Mood nulisnya kebetulan lagi bagus.. jadinya cepet update, tapi jangan minta double update yahh.. nanti malah jadi lama update-nya.. hehehe..
Happy reading! Kalau bisa vote dan komen yahh..😉 makasih
.
"Hanna, mau ke mana?" Suara samar Sarah terdengar. Jinata mengusap wajahnya kasar. Air matanya keluar begitu saja, saat istrinya pergi.Dirinya menangis tersedu-sedu.
Dia pikir, keputusannya sudah benar. Hanna harus bahagia. Bersama dengan seorang pria yang mencintainya dengan tulus dan membahagiakannya. Sedangkan dirinya tak pernah melakukan hal itu. Selama ini Hanna selalu terlihat sedih, tertekan, kesal, marah saat bersamanya. Dia tak bisa membuat istrinya itu bahagia. Apalagi dengan kondisinya sekarang, dia semakin takkan bisa menjamin kebahagiaan Hanna. Dia mungkin akan menyusahkan Hanna nantinya. Tapi di sisi lain, hatinya tak ingin Hanna pergi dari hidupnya.
Jinata menghapus air matanya. Dia seharusnya tak bersedih, menceraikan Hanna adalah keputusan dirinya. Hanna tak pergi meninggalkannya. Tapi dirinya sendiri yang membuat Hanna pergi. Bodoh sekali pria itu.
"Jinata!" Panggil sang ibu, masuk ke dalam kamar-menghampirinya.
"Apa yang terjadi? Kenapa Hanna pergi sambil menangis?" Tanya Sarah yang khawatir dengan menantunya.
Jinata terdiam sejenak. Lalu menatap mata sang ibu. "Aku bilang pada Hanna akan menceraikannya, Mah," katanya.
"Apa?!" Tentu saja Sarah sangat terkejut mendengarnya. "Kamu sudah gila? Kenapa menceraikan Hanna? Mamah gak akan izinin menceraikan Hanna. Mamah gak mau kalian berpisah."
"Aku harus melakukannya, mah."
"Kenapa?! Apa alasannya, Jinata Alam?" Terka Ibunya.
"Mamah gak lihat aku sekarang? Kakiku lumpuh, mah dan juga Hanna mencintai pria lain," ucapnya dengan matanya melihat buket bunga yang dibuang Hanna tadi ke dalam tong sampah.
"Kamu gengsi dan malah menuduh menantu Mamah. Kaki kamu bisa sembuh. Ayah kamu sudah bilang. Hanna hanya mencintai kamu."
"Aku ingin istirahat, Mah. Bisa kan Mamah keluar dulu? Aku lelah."
Emosi Sarah mulai memuncak. Dia sangat marah pada putranya itu. "Terserah! Tapi asal kamu tahu, kamu sangat egois! Kamu bahkan gak mikirin kedua anak kamu!" Bentaknya, lalu pergi melangkah keluar.

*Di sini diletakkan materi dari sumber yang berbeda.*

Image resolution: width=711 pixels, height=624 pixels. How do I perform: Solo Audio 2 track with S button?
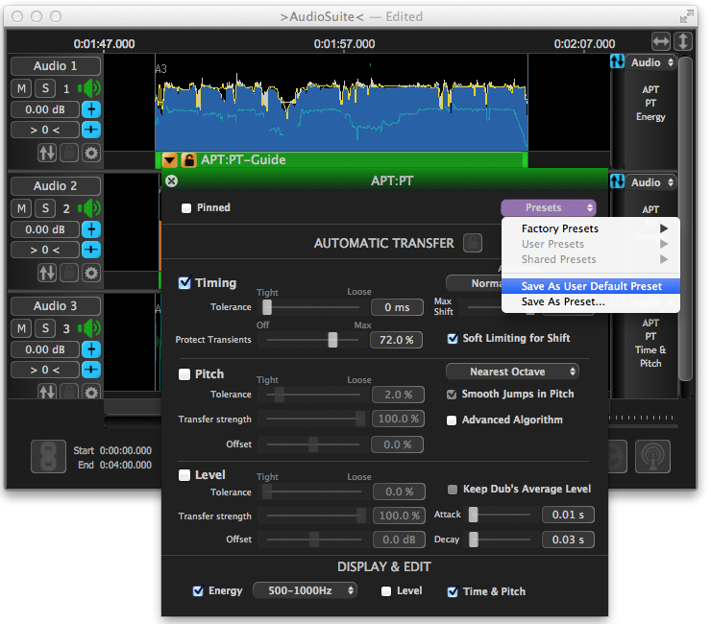[x=45, y=208]
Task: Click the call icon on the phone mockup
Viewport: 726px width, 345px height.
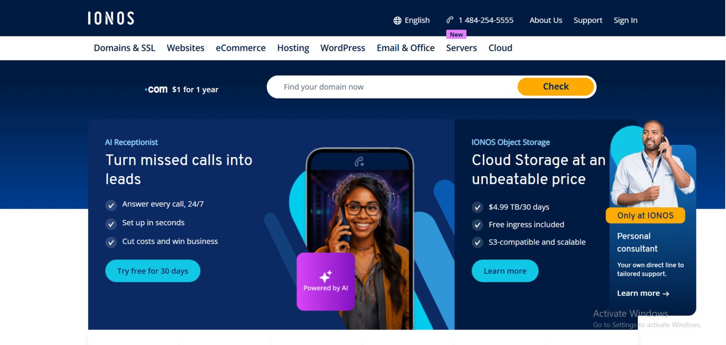Action: (360, 162)
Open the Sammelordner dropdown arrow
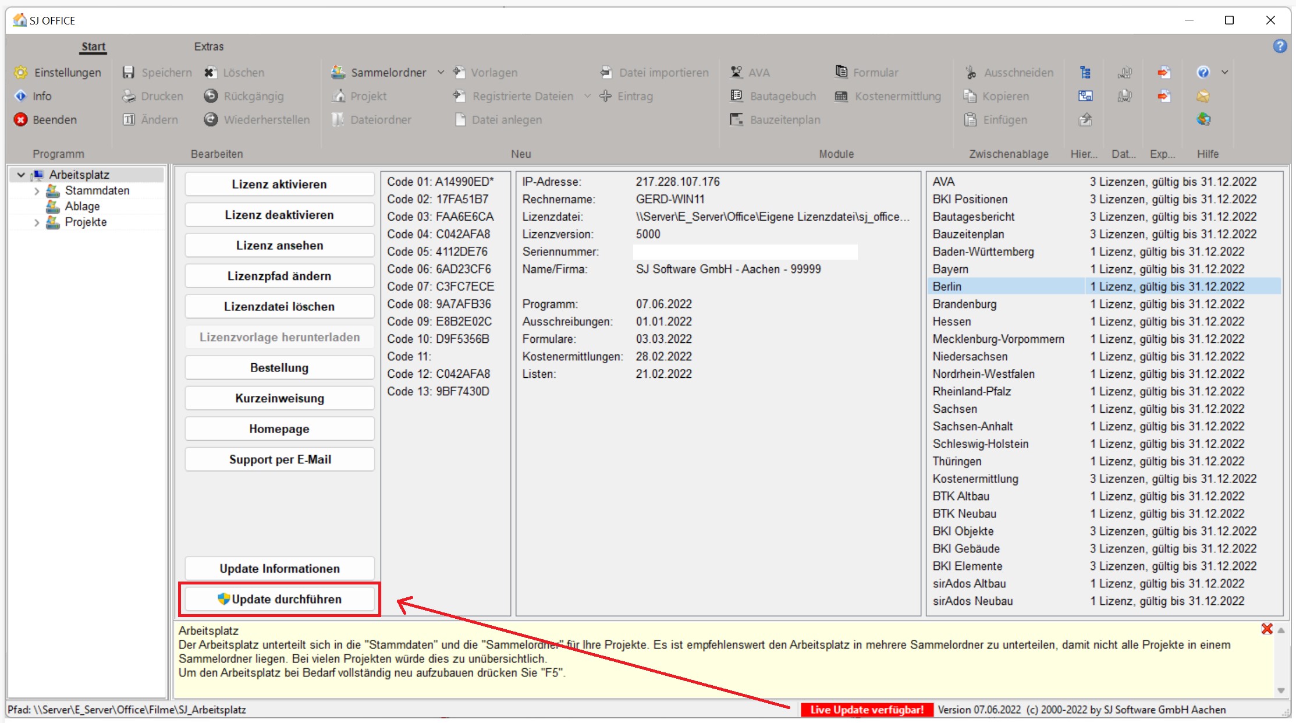The height and width of the screenshot is (723, 1296). (441, 72)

Jinata terdiam, ternyata dia lupa dengan keberadaan Fadli dan Maryam.
_______Pintu rumah Selly terbuka, Hanna langsung memeluk sang ibu yang ternyata membukakan pintu. Tangisnya langsung pecah. Dia tak bisa menyembunyikan kesedihannya sekarang.

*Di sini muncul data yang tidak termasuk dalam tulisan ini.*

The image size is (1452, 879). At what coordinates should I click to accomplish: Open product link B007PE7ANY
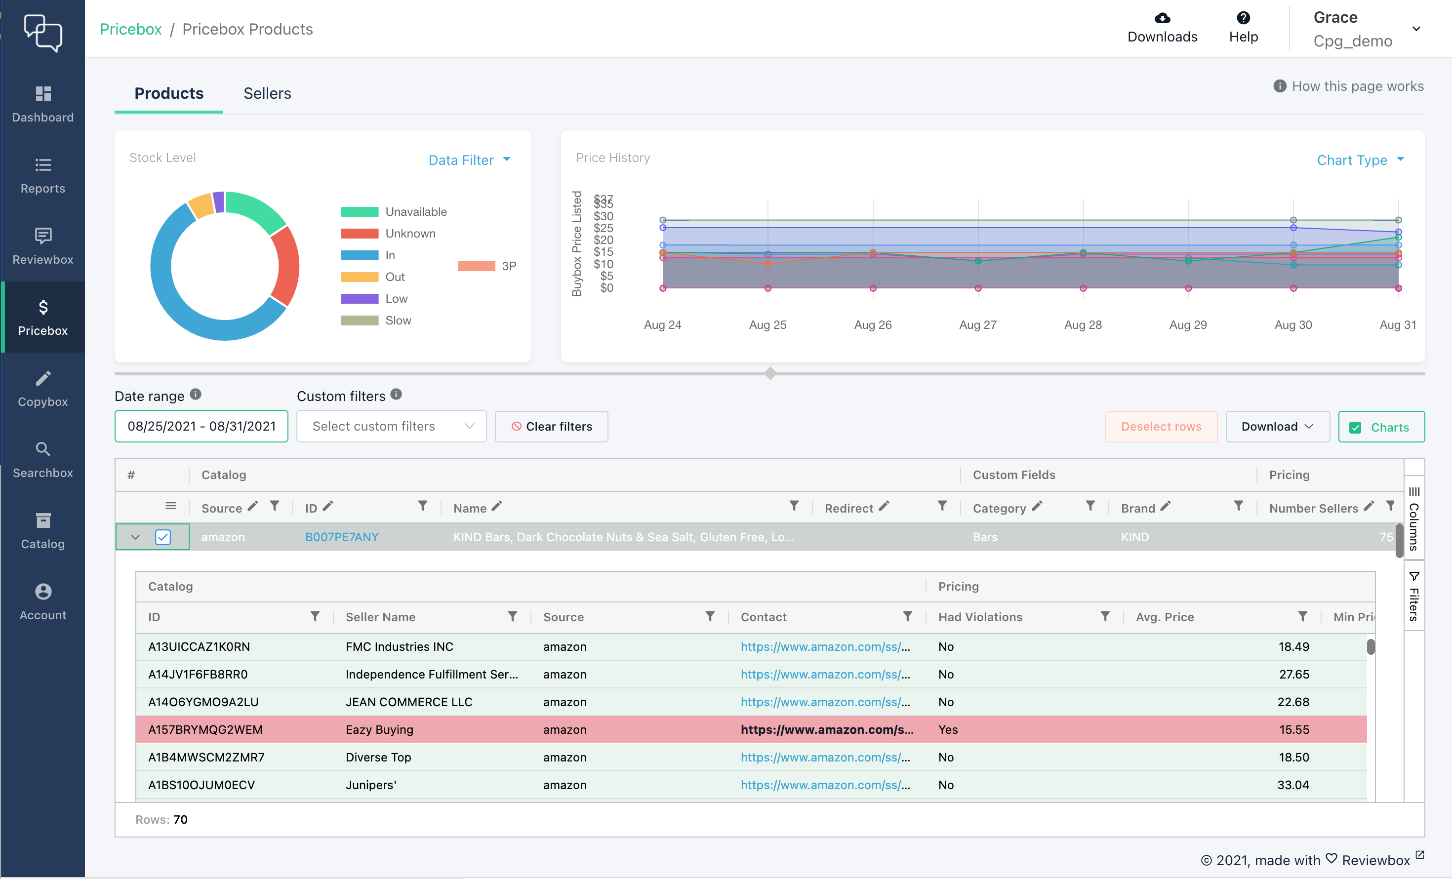click(x=342, y=537)
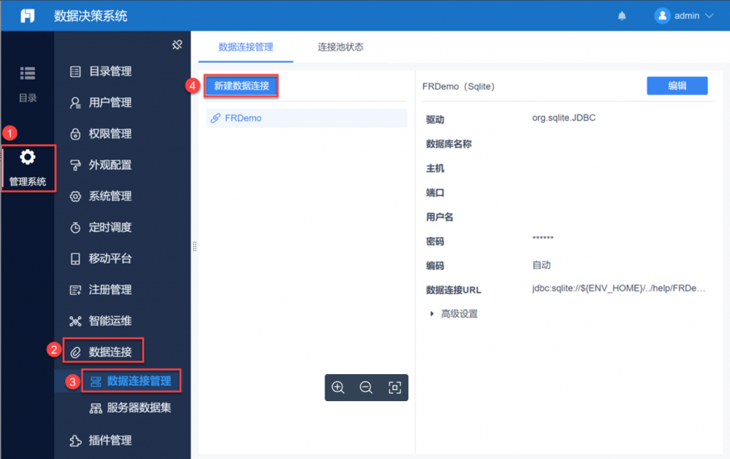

"Hanna, kamu kenapa?" Jelas-jelas Sri terkejut-khawatir dengan putrinya yang tiba-tiba datang dan langsung menangis.
Hanna tak menjawab pertanyaannya dan mengeratkan pelukan sang ibu.
"Kita masuk dulu." Sri menuntun Hanna untuk masuk ke dalam dan duduk di sofa. Hanna kembali memeluk ibunya itu dan tetap menangis.

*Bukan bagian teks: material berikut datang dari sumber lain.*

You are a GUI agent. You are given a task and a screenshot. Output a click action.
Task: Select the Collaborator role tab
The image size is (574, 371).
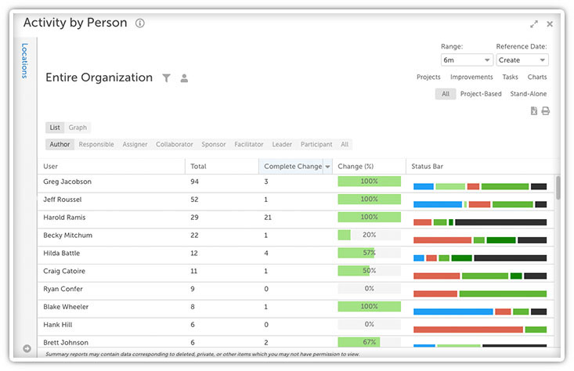174,145
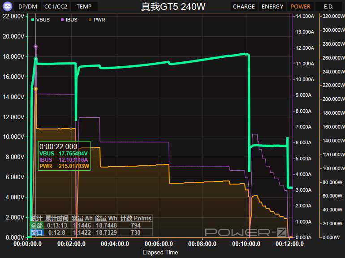Click the purple IBUS peak data marker
The height and width of the screenshot is (258, 345).
[35, 46]
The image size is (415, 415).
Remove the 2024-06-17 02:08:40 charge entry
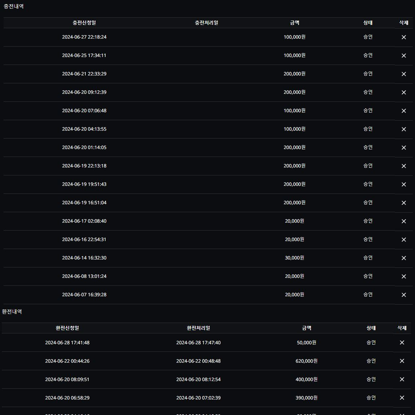point(403,221)
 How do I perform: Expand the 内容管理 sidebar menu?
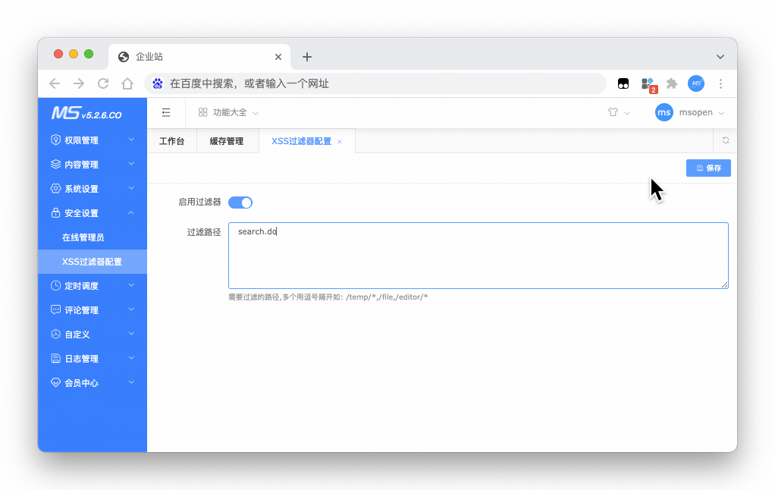92,165
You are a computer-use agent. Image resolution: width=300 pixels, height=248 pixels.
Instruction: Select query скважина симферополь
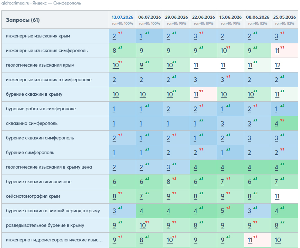tap(32, 123)
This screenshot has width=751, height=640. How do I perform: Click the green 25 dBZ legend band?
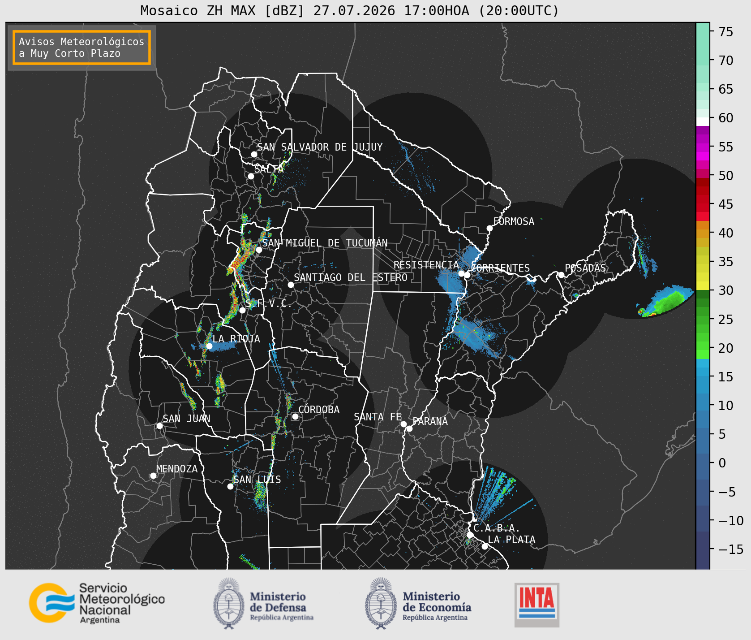pyautogui.click(x=703, y=320)
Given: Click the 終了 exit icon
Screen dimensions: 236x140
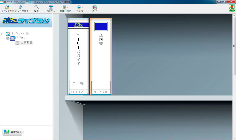Looking at the screenshot, I should 94,9.
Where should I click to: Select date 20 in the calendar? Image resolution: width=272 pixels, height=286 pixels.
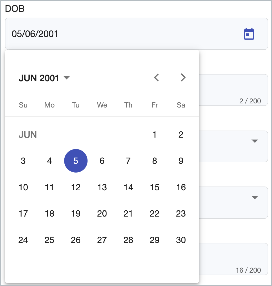(x=102, y=213)
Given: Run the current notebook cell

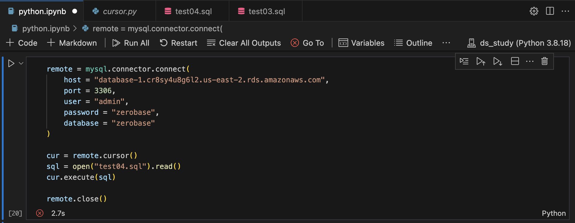Looking at the screenshot, I should coord(11,63).
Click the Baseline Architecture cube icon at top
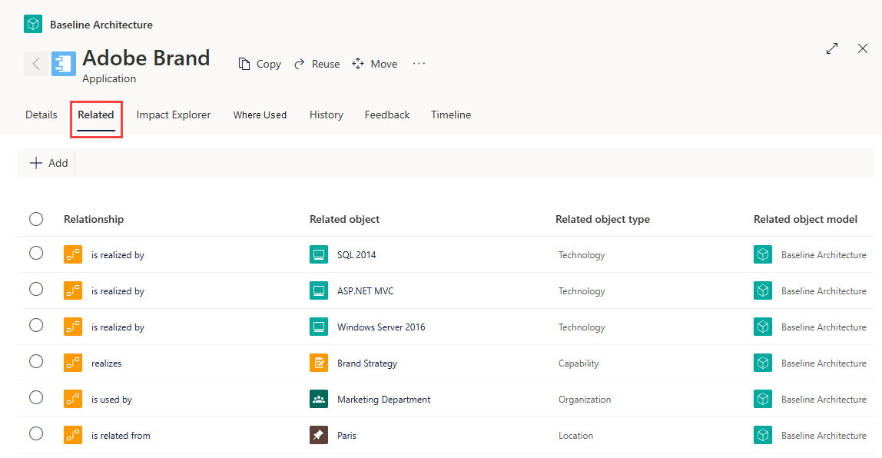882x458 pixels. [x=33, y=24]
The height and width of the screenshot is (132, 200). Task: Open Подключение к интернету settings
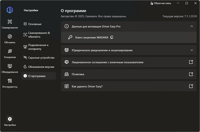(x=38, y=47)
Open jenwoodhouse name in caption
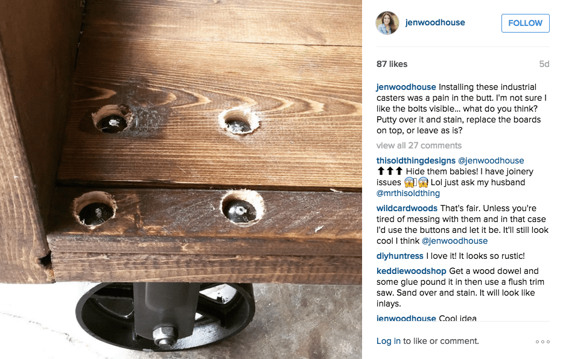Viewport: 563px width, 359px height. (x=406, y=87)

Sang ibu hanya mengelus kepala Hanna yang tertutup oleh kerudung itu, menunggu putrinya tenang.
Tak lama, tangisan Hanna mulai reda. Dia melepaskan pelukannya. Sri memegang tangannya. "Kamu bisa ceritakan, apa yang buat kamu menangis?"
Air mata Hanna masih memenuhi pelupuk matanya. Keluar begitu saja menuruni pipinya. "Jinata menceraikan aku Mah. Dia menalak aku," isaknya.
Sri sangat terkejut, namun ekspresinya tetap tenang. "Apa masalahnya?"
Hanna menggeleng pelan. "Dia bilang aku harus bahagia dengan pria lain."
KAMU SEDANG MEMBACA
HEART GAME 3 : not me, but you (Completed) (Finale)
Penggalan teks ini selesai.